Conforme Baptista Junior, nas primeiras reuniões com Bolsonaro após o segundo turno da eleição presidencial de 2022, discutia-se uma operação de GLO para lidar com possível convulsão social causada pela polarização política e mobilização de apoiadores do ex-presidente. Depois, segundo o tenente-brigadeiro, ficou claro que o plano tinha como finalidade evitar a posse de Lula.
'Brainstorming'
Em um desses encontros, houve, nas palavras de Baptista Junior, um "brainstorming" sobre a possível prisão de autoridades. Durante reunião realizada no Alvorada com a participação de Bolsonaro e dos então chefes das Forças Armadas, relatou, foi cogitada a possibilidade de prender o ministro do Supremo Alexandre de Moraes, que na época era presidente do Tribunal Superior Eleitoral (TSE). "Eu lembro que houve essa cogitação de prender o ministro Alexandre de Moraes."
Brainstorming é um termo em inglês que significa "tempestade de ideias", e é usado para designar a técnica colaborativa para buscar ou criar soluções para um problema.
O chefe da Aeronáutica afirmou ter avisado também ao ex-ministro do Gabinete de Segurança Institucional (GSI), general Augusto Heleno, que a FAB não participaria de uma tentativa de golpe. Os dois se encontraram durante uma formatura do Instituto Tecnológico de Aeronáutica (ITA), segundo o tenente-brigadeiro. Heleno também é réu no STF.
Na ocasião, de acordo com Baptista Junior, o general acompanhava a formatura do neto, quando foi convocado para uma reunião emergencial com Bolsonaro e pediu carona para Brasília no avião da Força Aérea. "Eu falei: 'General, nós nunca conversamos sobre esse assunto. Não é normal o senhor sair no meio da formatura para uma reunião de emergência. No clima que o Brasil está, preciso falar algo para o senhor. Eu e as Forças Aéreas não vamos apoiar ruptura institucional'", disse Baptista Junior.
Urnas
O ex-comandante da Aeronáutica disse também no depoimento que informou Bolsonaro da inexistência de evidências de que as urnas eletrônicas tivessem falhas. Segundo ele, o coronel Marcelo Câmara, ex-assessor do ex-presidente, procurou um outro coronel que integrava a Comissão de Fiscalização do Sistema Eletrônico de Votação do TSE para tratar de "achados" sobre o sistema de votação adotado.
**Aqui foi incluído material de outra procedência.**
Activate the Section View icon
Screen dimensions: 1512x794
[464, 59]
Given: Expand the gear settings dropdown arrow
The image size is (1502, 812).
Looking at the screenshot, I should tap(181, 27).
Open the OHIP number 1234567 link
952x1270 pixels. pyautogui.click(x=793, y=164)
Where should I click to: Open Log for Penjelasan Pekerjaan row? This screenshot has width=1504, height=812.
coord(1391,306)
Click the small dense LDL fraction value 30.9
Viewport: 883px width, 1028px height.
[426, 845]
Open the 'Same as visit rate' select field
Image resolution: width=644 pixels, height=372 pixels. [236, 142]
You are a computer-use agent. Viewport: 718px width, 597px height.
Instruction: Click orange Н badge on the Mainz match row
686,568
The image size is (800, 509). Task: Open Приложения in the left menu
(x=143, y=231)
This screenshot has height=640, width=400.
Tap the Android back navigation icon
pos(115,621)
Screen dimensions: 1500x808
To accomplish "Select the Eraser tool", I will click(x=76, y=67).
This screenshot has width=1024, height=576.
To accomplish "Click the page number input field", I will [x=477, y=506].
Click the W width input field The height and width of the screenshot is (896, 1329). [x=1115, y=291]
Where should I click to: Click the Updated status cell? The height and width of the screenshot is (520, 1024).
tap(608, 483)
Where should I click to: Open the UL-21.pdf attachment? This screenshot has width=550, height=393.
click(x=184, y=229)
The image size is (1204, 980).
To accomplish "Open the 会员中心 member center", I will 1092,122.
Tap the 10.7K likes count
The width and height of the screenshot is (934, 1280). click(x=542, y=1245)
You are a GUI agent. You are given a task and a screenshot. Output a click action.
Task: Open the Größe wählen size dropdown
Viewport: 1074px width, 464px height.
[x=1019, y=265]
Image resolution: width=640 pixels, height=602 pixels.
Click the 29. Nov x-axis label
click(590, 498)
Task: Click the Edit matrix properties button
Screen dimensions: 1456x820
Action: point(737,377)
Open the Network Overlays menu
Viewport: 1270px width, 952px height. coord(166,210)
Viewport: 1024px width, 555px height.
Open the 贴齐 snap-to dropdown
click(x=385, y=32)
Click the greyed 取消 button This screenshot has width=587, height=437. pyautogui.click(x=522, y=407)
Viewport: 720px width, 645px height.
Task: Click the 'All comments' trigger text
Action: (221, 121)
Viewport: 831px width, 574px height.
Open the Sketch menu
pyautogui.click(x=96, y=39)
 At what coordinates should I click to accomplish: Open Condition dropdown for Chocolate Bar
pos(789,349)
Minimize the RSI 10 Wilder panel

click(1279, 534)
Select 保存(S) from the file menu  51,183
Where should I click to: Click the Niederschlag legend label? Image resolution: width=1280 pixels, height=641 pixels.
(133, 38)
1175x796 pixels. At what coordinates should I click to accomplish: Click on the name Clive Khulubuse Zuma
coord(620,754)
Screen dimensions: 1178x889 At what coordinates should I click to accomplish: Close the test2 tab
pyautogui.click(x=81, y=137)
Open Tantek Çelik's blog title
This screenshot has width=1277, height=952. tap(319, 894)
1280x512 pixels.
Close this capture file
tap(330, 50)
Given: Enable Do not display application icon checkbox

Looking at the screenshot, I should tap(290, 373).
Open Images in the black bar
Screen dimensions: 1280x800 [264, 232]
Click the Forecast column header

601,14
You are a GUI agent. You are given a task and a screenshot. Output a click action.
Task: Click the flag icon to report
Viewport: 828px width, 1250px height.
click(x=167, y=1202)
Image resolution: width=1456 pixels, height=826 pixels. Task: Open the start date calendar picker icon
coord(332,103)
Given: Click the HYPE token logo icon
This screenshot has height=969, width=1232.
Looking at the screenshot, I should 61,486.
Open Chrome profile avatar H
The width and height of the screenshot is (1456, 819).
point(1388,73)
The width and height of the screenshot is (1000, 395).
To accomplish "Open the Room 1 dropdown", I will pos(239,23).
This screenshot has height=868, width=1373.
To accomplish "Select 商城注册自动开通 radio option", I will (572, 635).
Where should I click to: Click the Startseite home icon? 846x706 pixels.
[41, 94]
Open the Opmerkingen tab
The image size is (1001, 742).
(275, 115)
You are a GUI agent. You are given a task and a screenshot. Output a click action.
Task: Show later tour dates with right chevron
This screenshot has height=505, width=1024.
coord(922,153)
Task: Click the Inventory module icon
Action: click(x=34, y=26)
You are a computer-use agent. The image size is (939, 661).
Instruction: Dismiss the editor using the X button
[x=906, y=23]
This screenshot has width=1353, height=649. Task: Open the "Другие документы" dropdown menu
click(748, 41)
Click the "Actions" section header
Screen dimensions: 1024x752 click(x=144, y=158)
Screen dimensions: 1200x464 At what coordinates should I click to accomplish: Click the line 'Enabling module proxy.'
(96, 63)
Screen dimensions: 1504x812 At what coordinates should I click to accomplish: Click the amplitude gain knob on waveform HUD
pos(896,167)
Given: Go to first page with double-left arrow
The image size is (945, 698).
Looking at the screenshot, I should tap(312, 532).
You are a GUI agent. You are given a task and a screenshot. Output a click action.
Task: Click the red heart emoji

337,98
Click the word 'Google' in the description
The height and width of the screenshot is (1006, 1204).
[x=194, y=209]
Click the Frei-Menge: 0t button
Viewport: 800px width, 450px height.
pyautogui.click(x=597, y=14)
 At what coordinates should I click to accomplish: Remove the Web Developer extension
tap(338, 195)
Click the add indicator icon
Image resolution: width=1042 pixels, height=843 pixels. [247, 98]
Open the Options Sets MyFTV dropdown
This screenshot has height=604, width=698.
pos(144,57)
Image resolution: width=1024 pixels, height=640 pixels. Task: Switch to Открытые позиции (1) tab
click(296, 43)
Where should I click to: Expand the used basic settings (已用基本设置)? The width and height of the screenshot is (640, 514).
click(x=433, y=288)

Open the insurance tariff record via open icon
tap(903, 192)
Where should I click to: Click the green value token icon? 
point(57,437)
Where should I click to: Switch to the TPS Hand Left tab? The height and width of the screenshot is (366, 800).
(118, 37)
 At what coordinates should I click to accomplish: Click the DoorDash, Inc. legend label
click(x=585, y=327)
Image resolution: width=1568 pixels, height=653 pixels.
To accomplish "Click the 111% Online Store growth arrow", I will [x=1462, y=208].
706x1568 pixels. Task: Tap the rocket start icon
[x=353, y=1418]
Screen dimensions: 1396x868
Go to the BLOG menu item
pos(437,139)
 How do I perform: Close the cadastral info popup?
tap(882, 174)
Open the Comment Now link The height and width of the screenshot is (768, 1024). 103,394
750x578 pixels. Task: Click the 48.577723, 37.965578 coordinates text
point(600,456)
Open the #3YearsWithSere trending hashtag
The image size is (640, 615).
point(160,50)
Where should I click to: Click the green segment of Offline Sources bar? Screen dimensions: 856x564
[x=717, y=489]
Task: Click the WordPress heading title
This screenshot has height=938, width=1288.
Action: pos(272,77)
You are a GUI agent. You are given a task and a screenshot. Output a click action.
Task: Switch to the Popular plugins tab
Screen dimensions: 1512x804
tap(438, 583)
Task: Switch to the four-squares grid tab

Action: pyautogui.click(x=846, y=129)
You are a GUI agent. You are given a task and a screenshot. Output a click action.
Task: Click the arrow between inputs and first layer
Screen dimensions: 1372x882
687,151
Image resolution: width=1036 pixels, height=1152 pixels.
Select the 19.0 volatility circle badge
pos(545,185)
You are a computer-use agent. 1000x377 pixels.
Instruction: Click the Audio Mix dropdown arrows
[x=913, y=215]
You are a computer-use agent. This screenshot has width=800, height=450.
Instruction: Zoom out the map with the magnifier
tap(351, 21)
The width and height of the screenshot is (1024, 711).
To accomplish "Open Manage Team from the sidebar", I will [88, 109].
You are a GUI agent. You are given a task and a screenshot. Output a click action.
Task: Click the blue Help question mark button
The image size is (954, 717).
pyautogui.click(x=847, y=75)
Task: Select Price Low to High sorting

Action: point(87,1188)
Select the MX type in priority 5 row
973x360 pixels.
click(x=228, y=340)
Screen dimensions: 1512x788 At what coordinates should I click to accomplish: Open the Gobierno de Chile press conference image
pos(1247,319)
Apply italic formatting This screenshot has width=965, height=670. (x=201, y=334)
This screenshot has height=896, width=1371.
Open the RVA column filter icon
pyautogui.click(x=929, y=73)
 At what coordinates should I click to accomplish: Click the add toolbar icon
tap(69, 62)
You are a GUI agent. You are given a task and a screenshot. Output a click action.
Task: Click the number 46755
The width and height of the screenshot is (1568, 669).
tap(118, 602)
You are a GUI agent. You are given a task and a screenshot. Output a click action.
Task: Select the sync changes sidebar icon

"Comentei (sobre a inexistência de fraudes nas urnas) após o segundo turno, numa reunião que tivemos no dia 9 de novembro, e depois em várias reuniões com o ministro da Defesa e depois, com mais ênfase, no dia 14, quando ele (Bolsonaro) me apresentou o relatório do Instituto Voto Legal", afirmou o tenente-brigadeiro. O relatório produzido pelo instituto foi usado pelo PL para pedir a anulação de parte dos votos das eleições de 2022. (COLABOROU JULIANO GALISI) As informações são do jornal O Estado de S. Paulo.